Rights In Civil Society
Appendix 3. (1895).
The sixteenth century saw the first appearance of authors who were to proliferate a century later. They are aptly called `sophists', a word in wide use today. The external cause influencing the emergence of this kind of wrong-headed writer is the disharmony between the state of civil society (principally its organisation) and the correspondingly excessive intellectual development of its members. Ill-at-ease in society, they have to show their displeasure, but express it indirectly and captiously in their writings and teaching because they are not free to do so openly. Corrupt, they are vexed by the social ills in which they share and which they exaggerate, as though to appease their bitterness. Unable to give free vent to their poison, they become enraged. On the other hand the feeling of deep disgust they have for themselves, for their contemporaries and for public matters is even more confused. They can neither say what they want, nor express their opinions clearly. Their consequent embarrassment increases the exaggeration and acerbity of their claims and of the new systems they dream up every day. Their satirical, mocking style, when carefully examined, is simply a continuous argument ad hominem, a discussion about generally accepted principles from which they deduce absurdities to overthrow principles. Their reasoning is always far removed from what in fact they feel and want; their subtleties are simply an attempt to torment and confuse their contemporaries, to shatter prevalent opinion and the society in which they live. They give no thought to applying themselves seriously to solid doctrine which might substitute something useful and enduring for what they want to destroy.

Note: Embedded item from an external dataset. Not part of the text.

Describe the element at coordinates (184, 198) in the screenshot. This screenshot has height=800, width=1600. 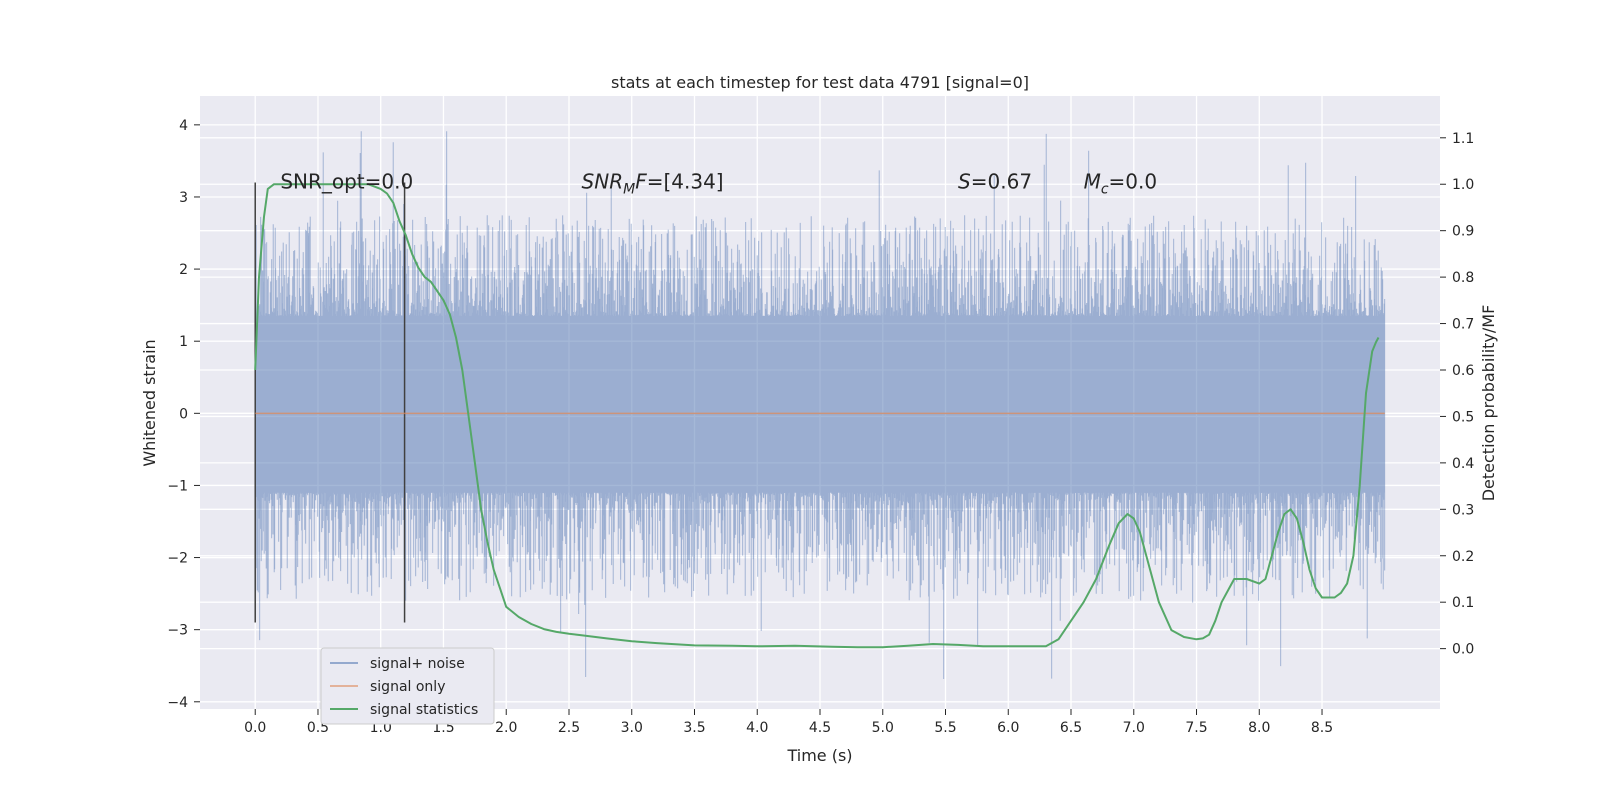
I see `y-tick-label: 3` at that location.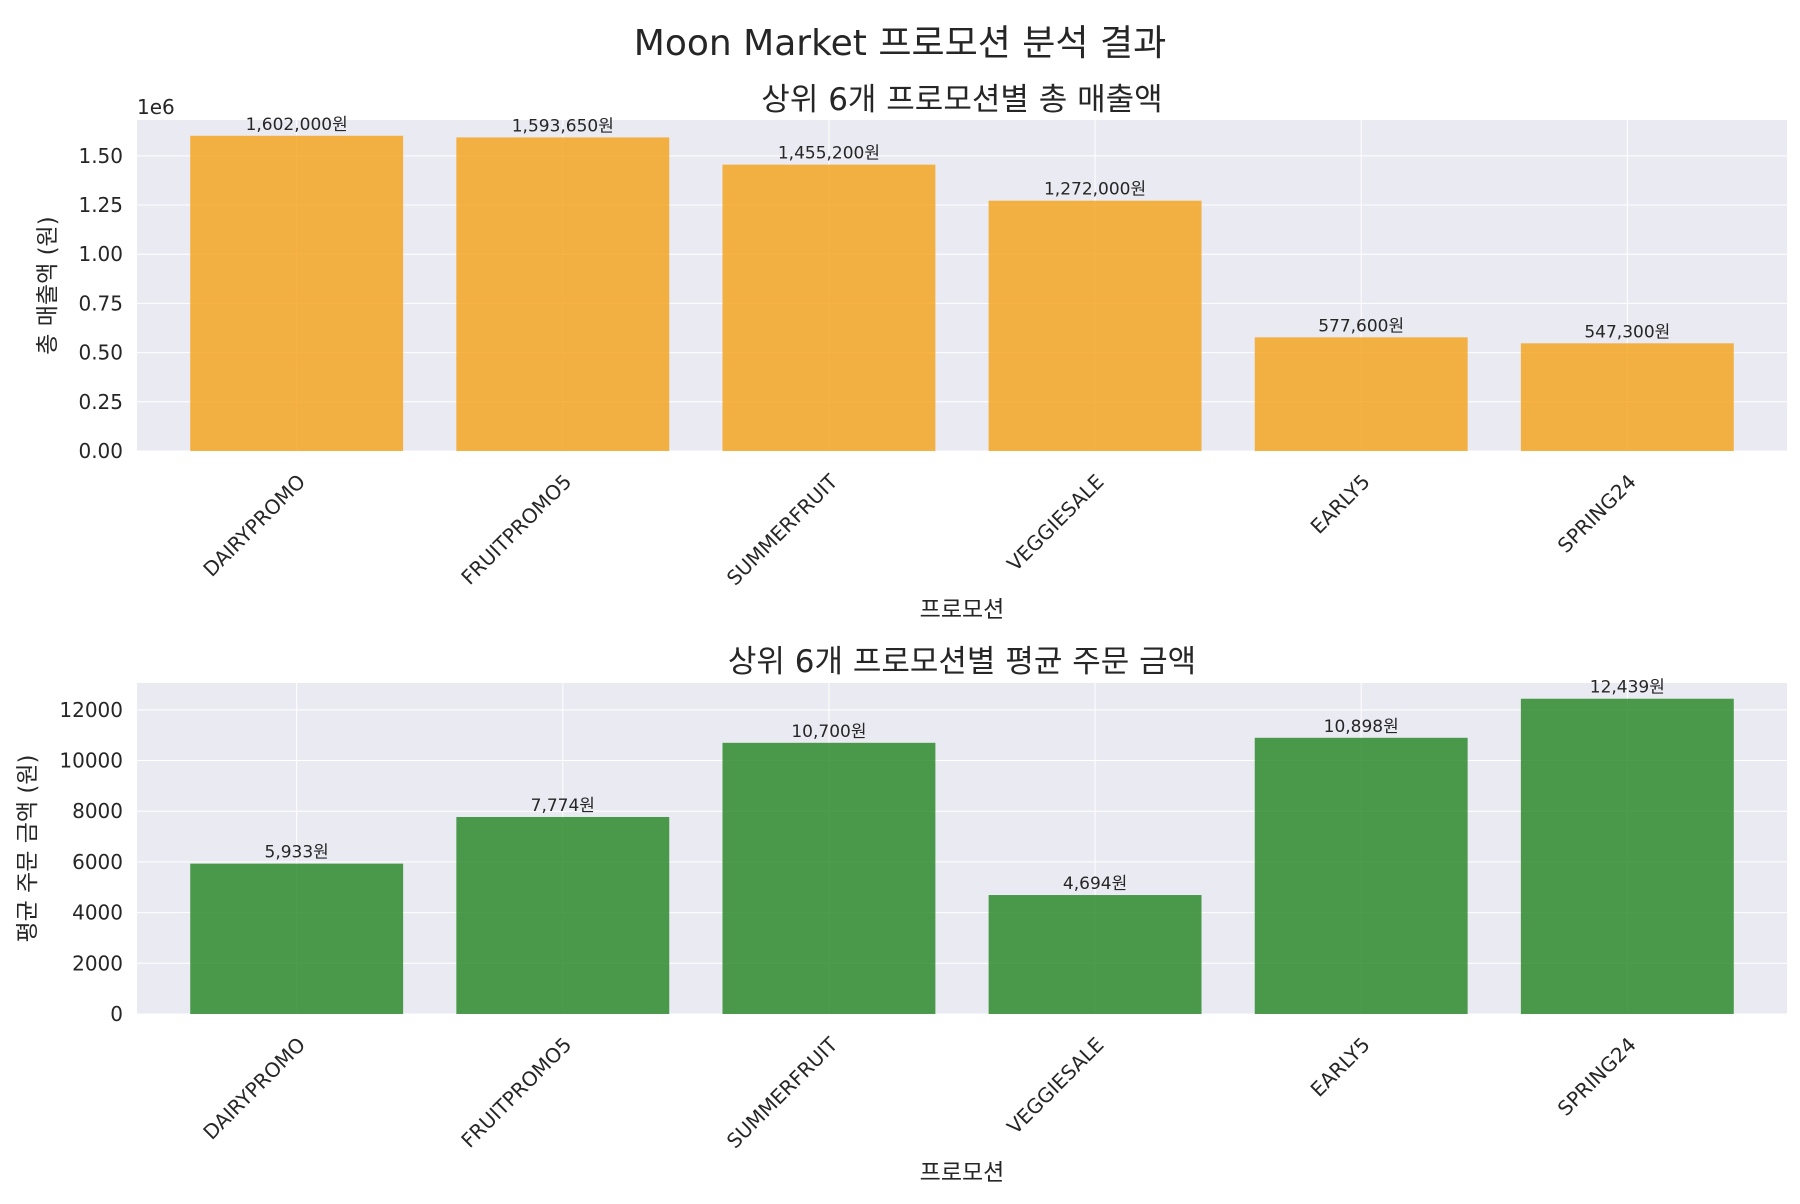 The height and width of the screenshot is (1204, 1800). Describe the element at coordinates (829, 154) in the screenshot. I see `c1-data-label: 1,455,200원` at that location.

Hobbes, one of the first sophists, is a perfect example of this type of person. The very title of his book, Leviathan, indicates a satire of unrestrained civil power. The mockery in a book which acknowledges as civil power only an unlimited monarchy, not even restricted by natural justice, is patent to all. For him, tyranny and monarchy do not differ in any way (De Cive, cc. 7 and 10). The absolute monarchy he establishes originates from a contract, but he says:
1. This contract must be made by everyone with everyone, `because no one is
obliged by a pact of which he is not the author' (De Cive, c. 6).
2. The pact is invalid without external signs, which however have no value
per se but only through fear of the harm caused by their violation
(Leviath., pt. 1, c. 14; De Cive., c. 2).
3. A contract in which a person gives to another without receiving anything is
absurd. Hence, the social contract is possible only in so far as those making
it fear death if they do not make it (ibid.).
4. A strong person whom another cannot resist is free to break the pact (De
homine, 14, 15).
5. There is no law except natural law, which consists in doing what is
helpful and avoiding what is harmful. Keeping a pact pertains to natural law
simply because it is useful to keep it, not otherwise (ibid.).
6. In many places Hobbes very clearly satirises rulers whose vices and
exaggerated power he undertakes to justify, for example, in Leviath.,
pt. 1, c. 11, and in the Dedication of De Cive.
Finally he himself advises his readers to use his system by bawling it aloud like the geese who saved the Capitoline with their squawking. This is the clearest expression of his thought: `I can do nothing better than sing the praises of civil power (ITS POSSESSOR desires it to be as great as possible). And I am discussing mere right, not HUMAN RIGHT (note this). I squawk like the GEESE ON THE CAPITOLINE at the sound of the climbers' (Leviath., Dedic.).
It is very strange that this sophist has been understood as a serious teacher. Many have made him their master, others have refuted him. I repeat, there is no system in what he says, simply the appearances of a system, under which he tries to demonstrate the enormous absurdities and wickedness of principles which, in his opinion, reign over or rather undermine society as it was in his country at the time. Rousseau, despite saying the opposite, grasped his spirit and made himself his interpreter. Rousseau, although he saw that Hobbes' principles would have the opposite result to those intended, was deceived by the principles themselves. These were copied (or at least the author thought they were copied) from the fact of existing society, not from the author's mind and persuasion. Rousseau was unable to distance himself from the dialectic artifice of his master and exemplar; at the cost of choking himself he gulped down great chunks as though they were sugar-coated pills. In fact, Rousseau, as I have said elsewhere, cannot be classed among philosophers but among literary critics or satirical poets call him whatever you please. In this respect his eloquent exaggerations contain something moral, a kind of deposit of virtue (cf. SP, 81-90).